Visual breakdown for reduce(f, [a, b, c, d]):

f(a, b) → r1
f(r1, c) → r2
f(r2, d) → final result

Example: Factorial

from functools import reduce

def multiply(x, y):
    return x * y

factorial_5 = reduce(multiply, range(1, 6))
print(factorial_5)  # 120

With a lambda:

factorial_5 = reduce(lambda x, y: x * y, range(1, 6))

Example: Sum and Product

from functools import reduce

numbers = [1, 2, 3, 4, 5]

total = reduce(lambda a, b: a + b, numbers)
print(total)  # 15

product = reduce(lambda a, b: a * b, numbers)
print(product)  # 120

Example: Finding the Maximum

values = [3, 7, 2, 9, 4]
maximum = reduce(lambda a, b: a if a > b else b, values)
print(maximum)  # 9

Example: Flattening a List

nested = [[1, 2], [3, 4], [5, 6]]
flat = reduce(lambda a, b: a + b, nested)
print(flat)  # [1, 2, 3, 4, 5, 6]

Using the operator Module

For common operations, the operator module provides cleaner alternatives to lambdas:

from functools import reduce
from operator import mul, add

product = reduce(mul, [1, 2, 3, 4, 5])  # 120
total = reduce(add, [1, 2, 3, 4, 5])    # 15

The Initializer Argument

Provide a third argument to use as the starting value.

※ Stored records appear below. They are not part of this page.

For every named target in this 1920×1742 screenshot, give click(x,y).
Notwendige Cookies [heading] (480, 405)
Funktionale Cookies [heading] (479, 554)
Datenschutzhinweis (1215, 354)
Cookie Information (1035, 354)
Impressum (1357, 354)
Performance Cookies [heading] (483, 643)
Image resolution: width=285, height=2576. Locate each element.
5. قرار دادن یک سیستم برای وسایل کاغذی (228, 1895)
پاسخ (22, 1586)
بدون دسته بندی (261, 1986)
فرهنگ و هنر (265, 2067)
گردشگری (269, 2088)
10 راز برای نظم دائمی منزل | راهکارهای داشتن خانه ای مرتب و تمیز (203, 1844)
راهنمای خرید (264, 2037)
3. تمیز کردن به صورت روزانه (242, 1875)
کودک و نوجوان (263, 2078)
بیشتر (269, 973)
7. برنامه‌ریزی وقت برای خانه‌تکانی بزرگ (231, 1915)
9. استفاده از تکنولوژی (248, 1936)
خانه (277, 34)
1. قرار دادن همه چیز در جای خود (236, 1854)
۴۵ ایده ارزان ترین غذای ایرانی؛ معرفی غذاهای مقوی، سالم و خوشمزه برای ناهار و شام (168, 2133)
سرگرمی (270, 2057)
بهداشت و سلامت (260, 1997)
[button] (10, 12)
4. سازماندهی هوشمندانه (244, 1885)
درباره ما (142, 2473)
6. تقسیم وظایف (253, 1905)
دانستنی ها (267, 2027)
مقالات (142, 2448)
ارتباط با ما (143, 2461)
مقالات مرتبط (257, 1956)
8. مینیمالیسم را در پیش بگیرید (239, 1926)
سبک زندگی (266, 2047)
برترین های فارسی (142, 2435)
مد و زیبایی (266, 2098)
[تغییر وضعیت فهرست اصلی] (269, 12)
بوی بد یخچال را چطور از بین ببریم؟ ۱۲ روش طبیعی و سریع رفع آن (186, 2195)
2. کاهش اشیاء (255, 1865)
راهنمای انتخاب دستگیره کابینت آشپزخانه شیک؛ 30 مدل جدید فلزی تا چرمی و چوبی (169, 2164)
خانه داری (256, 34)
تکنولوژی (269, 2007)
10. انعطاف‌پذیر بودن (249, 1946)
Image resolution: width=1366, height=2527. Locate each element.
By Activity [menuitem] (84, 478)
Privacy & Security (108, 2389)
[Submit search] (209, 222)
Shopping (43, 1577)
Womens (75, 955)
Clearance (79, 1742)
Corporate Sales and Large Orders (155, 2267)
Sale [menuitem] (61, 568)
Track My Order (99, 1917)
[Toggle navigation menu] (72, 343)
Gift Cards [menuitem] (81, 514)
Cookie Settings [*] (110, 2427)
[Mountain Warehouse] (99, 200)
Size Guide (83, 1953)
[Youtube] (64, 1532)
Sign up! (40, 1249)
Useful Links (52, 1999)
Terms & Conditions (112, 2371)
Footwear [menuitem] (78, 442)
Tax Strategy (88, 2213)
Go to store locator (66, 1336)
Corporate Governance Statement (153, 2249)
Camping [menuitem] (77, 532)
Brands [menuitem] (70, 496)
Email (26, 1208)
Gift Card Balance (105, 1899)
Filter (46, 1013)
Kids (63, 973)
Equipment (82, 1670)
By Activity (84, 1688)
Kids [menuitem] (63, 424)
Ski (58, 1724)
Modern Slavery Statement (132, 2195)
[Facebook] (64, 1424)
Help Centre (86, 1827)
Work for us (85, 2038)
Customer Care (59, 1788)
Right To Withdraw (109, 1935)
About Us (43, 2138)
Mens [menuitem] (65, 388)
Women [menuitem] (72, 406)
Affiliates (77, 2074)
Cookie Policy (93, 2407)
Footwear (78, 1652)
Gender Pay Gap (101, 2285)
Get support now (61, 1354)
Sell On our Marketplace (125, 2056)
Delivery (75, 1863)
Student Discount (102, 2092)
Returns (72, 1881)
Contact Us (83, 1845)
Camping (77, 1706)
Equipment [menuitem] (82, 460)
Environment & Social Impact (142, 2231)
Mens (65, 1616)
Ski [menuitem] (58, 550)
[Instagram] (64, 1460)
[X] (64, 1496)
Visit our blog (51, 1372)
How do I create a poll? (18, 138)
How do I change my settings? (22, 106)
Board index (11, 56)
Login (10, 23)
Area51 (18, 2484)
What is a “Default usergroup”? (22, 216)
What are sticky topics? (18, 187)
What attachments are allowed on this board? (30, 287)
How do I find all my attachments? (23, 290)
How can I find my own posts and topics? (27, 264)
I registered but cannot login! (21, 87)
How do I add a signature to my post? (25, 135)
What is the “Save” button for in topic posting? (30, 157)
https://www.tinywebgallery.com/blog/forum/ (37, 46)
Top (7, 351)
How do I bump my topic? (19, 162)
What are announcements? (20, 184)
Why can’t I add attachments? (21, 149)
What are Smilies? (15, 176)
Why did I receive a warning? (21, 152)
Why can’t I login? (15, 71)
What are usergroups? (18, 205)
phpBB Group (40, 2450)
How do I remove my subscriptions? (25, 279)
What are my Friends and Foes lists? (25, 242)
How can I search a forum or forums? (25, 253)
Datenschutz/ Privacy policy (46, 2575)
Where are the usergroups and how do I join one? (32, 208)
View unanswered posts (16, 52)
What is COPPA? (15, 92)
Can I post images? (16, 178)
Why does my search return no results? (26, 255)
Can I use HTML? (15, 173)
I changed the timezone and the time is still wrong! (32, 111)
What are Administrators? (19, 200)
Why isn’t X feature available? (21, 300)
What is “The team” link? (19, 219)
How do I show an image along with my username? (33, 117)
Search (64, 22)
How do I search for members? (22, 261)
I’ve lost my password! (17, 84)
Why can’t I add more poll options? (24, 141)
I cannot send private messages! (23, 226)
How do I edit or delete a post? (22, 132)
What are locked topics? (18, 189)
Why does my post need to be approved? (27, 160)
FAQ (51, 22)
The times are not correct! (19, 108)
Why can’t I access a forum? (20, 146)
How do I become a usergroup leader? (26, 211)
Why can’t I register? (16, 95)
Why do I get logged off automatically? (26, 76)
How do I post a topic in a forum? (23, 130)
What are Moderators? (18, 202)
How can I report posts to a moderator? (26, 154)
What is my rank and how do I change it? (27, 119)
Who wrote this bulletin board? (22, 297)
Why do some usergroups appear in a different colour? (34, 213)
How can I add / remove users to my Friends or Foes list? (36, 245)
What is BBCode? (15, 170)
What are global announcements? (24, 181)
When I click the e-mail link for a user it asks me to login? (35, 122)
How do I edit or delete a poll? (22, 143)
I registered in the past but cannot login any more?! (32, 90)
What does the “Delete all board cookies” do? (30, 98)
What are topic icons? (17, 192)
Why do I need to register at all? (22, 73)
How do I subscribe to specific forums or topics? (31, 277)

This is important when the iterable might be empty:

# Without initializer — raises TypeError on empty list
reduce(lambda a, b: a + b, [])  # TypeError

# With initializer — returns the initializer
reduce(lambda a, b: a + b, [], 0)  # 0

The initializer also lets you start from a custom accumulator:

# Sum with a starting value of 100
result = reduce(lambda acc, x: acc + x, [1, 2, 3], 100)
print(result)  # 106

When to Use reduce vs Alternatives

reduce is expressive but often less readable than a direct built-in. Before reaching for it, check if a simpler alternative exists:

| Operation | reduce version | Simpler alternative | |---|---|---| | Sum | reduce(add, nums) | sum(nums) | | Product | reduce(mul, nums) | math.prod(nums) (3.8+) | | Maximum | reduce(lambda a,b: a if a>b else b, nums) | max(nums) | | Flatten one level | reduce(lambda a,b: a+b, nested) | itertools.chain.from_iterable(nested) |

Use reduce when there's no built-in that matches your operation — for example, merging a list of dicts, applying a pipeline of transformations, or building a tree structure from a list.

Conclusion

reduce is a powerful tool when the operation doesn't map to an existing built-in. For common aggregations like sum, product, or max, always prefer the dedicated built-in — it's faster and clearer. Reach for reduce when you're implementing something genuinely custom, and pair it with operator module functions to keep the code readable.